Beyond the scientific community, Movebank also harnesses the brainpower of amateur animal-watchers worldwide. Movement data from Movebank is fed into the Animal Tracker app, which gives everyone with a smartphone the opportunity to actively participate in research projects. The “Pfaffenhofen” white stork offers just one example of how citizen scientists can follow—and even help—wild animals all over the world in real time.

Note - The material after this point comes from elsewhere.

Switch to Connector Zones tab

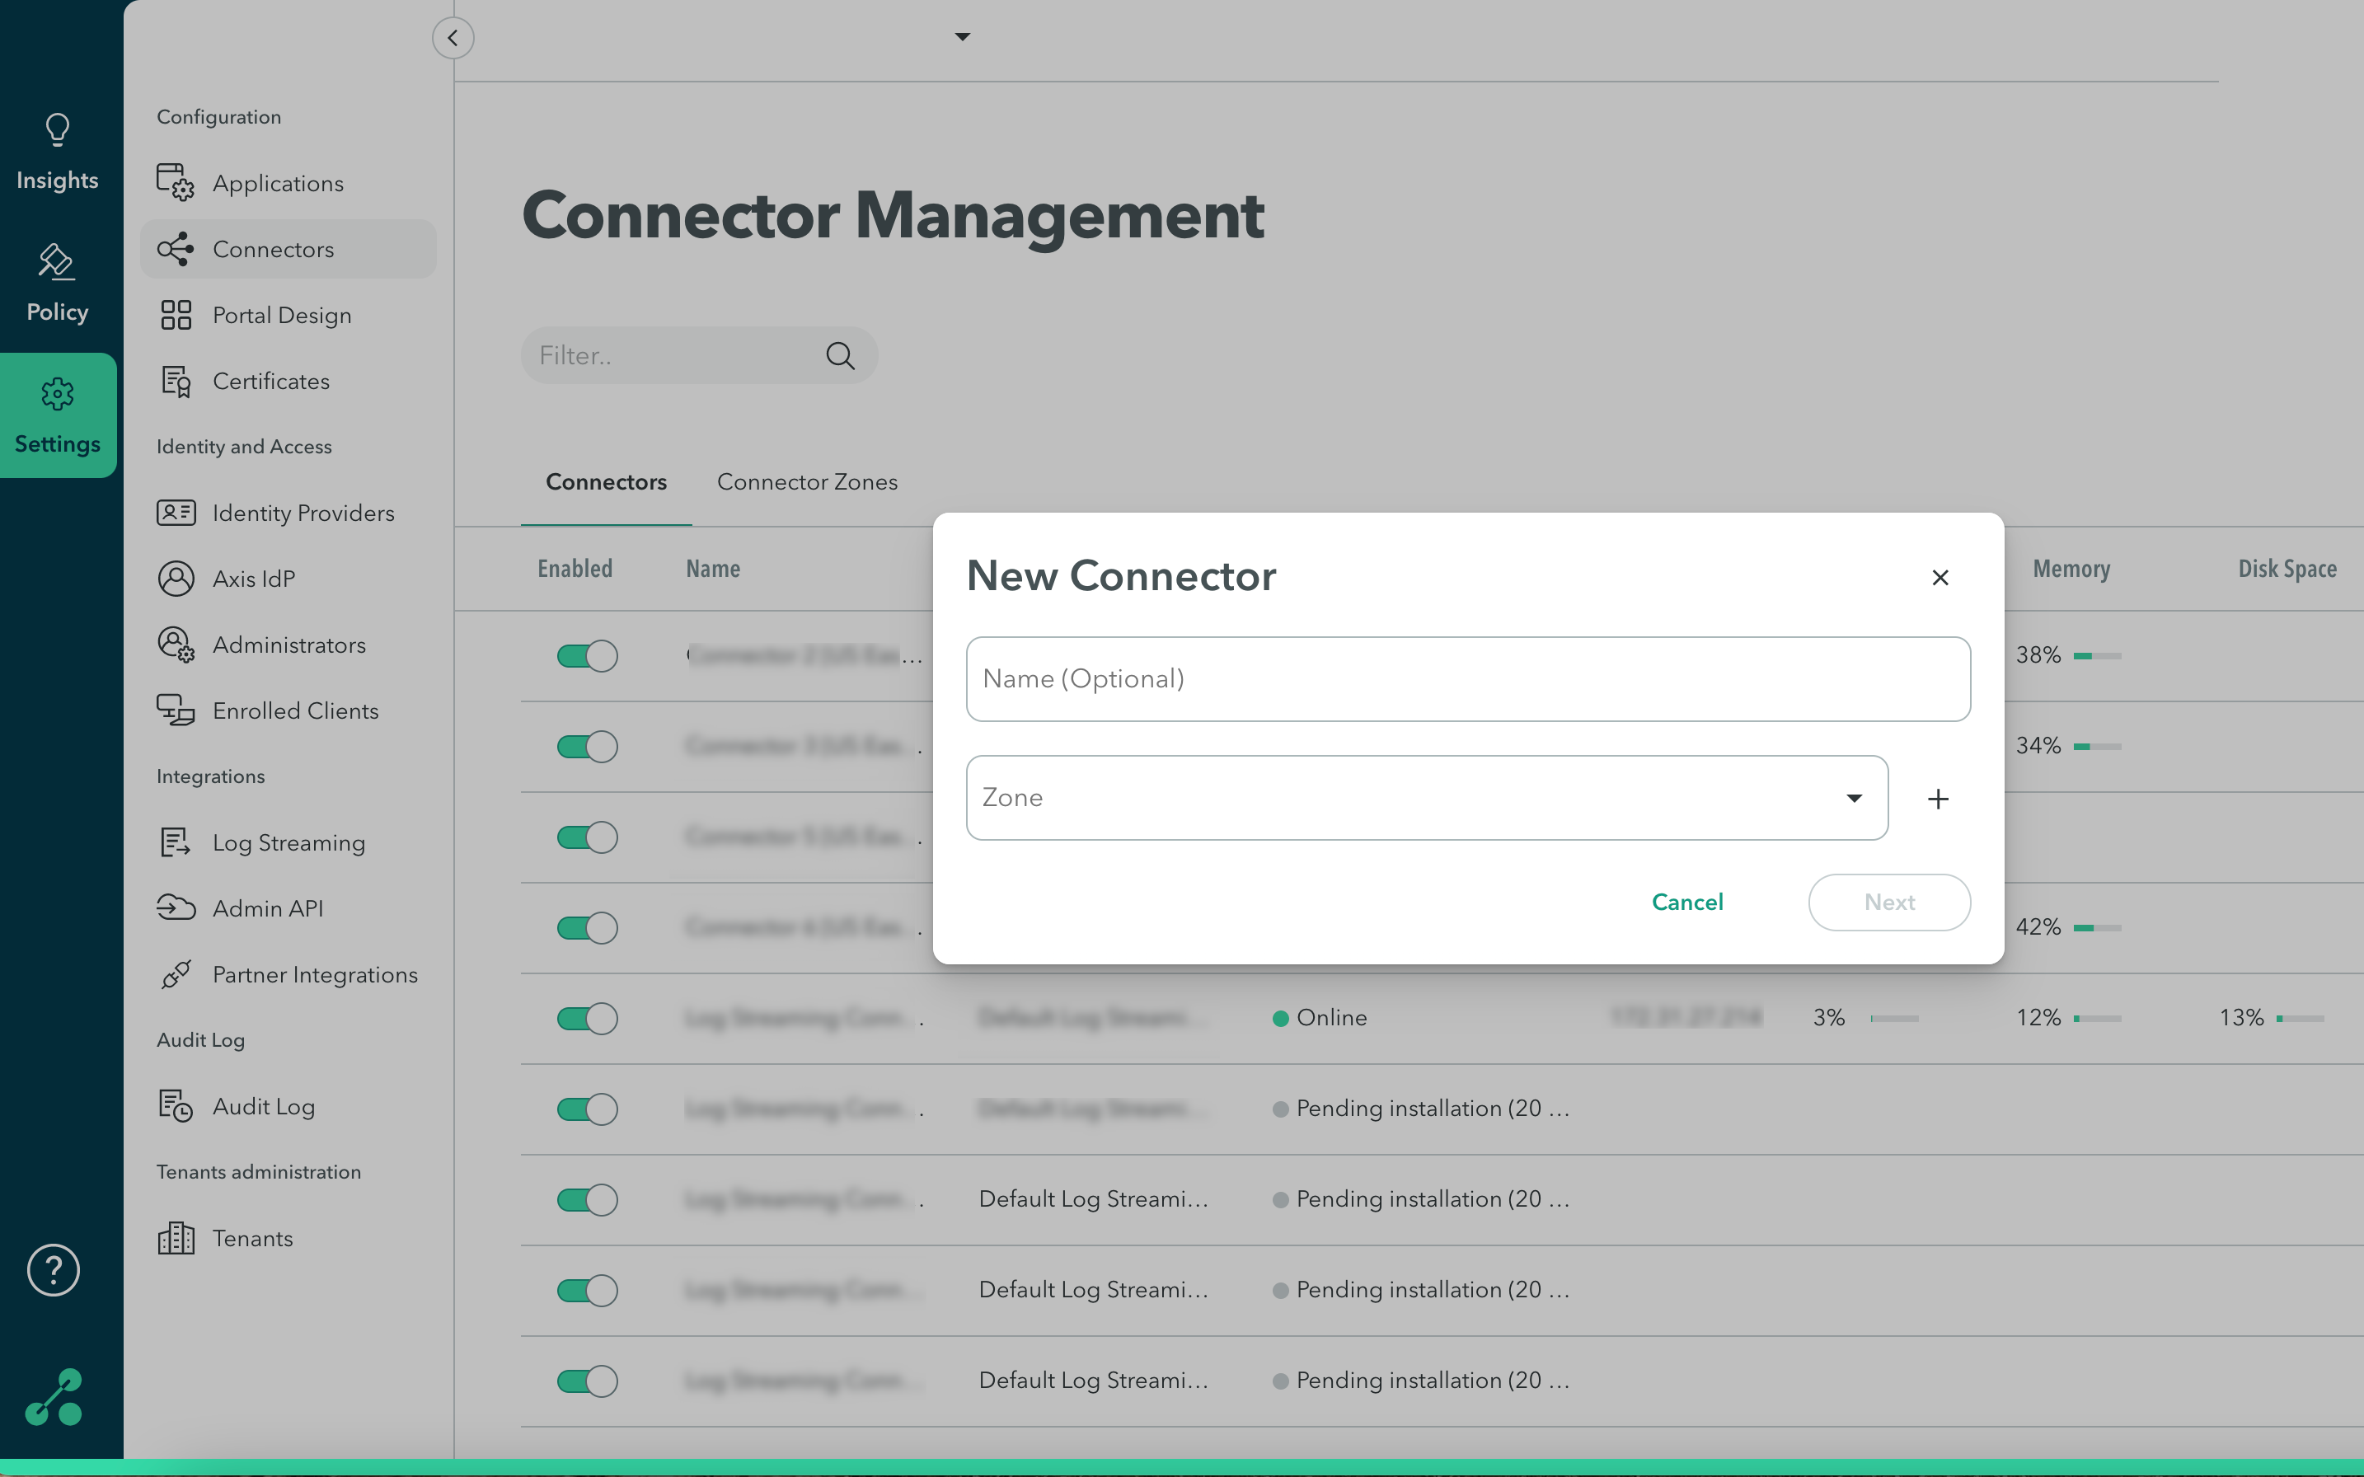coord(807,482)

“About a quarter of a million citizen scientists around the world are currently following their favorite wild pets,” says Wikelski. “By bringing people closer to animals, we can experience their daily dramas, sufferings, and survival. And we are ready to help and support them when necessary.”
A sustainable future
Like all healthy ecosystems, the Movebank system is continuing to grow and change. And Wikelski says that the next big step will be securing a sustainable future. That future, according to the study’s authors, will be brought about by proper curation and storage of the billons of Movebank data points. The authors envisage this being housed in a natural history museum along with animal life histories documented in vivid detail through photographs, field notes, and citizen scientist observations.
Doing so, they say, ensures that animal tracking’s Big Data revolution will live up to its promise. A promise to inform management, inspire conservation action, and tell natural history stories about life on the planet.
“Imagine today that we had data about how the giant Galapagos tortoises moved and lived when Charles Darwin visited the Galapagos Islands, or how the bison moved the prairies when Luis and Clark were on their famous expedition through the US. Imagine what that would mean for our understanding of life on Earth?” Wikelski says.